Cases have been fought all the way to the Supreme Court of Canada to make sure that innocent accident victims aren’t getting their cake, and eating it too.

Insurance companies will fight tooth and nail to make sure that Plaintiffs don’t double dip.

It can be hard for innocent accident victims to understand that laws against double dipping exist. Many think that legal remedies are an all you can eat buffet. Unfortunately for Plaintiffs, they are not.

The laws surrounding remedies, damages and set offs exist because at law, an accident victim is not allowed to be put in a better position post accident, than they were pre-accident. The laws surrounding compensation exist to make a person whole again; and not to put them in a better position than they were pre-accident.

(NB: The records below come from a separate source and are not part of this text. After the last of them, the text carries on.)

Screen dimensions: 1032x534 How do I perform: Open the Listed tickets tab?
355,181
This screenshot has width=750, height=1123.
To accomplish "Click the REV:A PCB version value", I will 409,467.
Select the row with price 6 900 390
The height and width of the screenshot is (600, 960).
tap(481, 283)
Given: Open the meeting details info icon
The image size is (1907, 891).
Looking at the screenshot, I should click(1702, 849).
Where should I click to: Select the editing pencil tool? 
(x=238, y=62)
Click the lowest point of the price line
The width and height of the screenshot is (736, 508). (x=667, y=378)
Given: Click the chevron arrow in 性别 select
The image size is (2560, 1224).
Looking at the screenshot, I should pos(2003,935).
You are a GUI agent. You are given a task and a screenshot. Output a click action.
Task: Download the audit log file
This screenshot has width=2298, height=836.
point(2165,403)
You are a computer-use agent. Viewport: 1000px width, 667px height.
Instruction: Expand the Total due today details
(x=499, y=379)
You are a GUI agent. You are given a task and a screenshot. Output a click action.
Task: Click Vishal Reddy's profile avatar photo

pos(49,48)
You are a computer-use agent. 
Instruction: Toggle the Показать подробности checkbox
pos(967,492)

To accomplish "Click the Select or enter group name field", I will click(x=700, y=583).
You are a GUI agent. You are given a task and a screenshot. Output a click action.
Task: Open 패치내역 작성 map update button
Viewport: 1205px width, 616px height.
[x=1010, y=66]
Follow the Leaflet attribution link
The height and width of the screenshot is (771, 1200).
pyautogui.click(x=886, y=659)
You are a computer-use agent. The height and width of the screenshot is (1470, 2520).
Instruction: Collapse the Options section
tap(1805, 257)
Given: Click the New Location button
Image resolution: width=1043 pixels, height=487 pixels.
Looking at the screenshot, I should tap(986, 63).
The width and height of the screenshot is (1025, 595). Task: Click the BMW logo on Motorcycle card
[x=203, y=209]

The accident should not be seen as a monetary windfall for the Plaintiff. It should be seen as a means to an end to make them whole for their past losses, and those losses moving forward.

Certainly, an insurer will have a more conservative valuation of what those losses are. While a Plaintiff will have a more aggressive valuation. Where that number lies is often somewhere in the middle. But, it’s important to state that a Plaintiff can only be awarded what’s recoverable at law.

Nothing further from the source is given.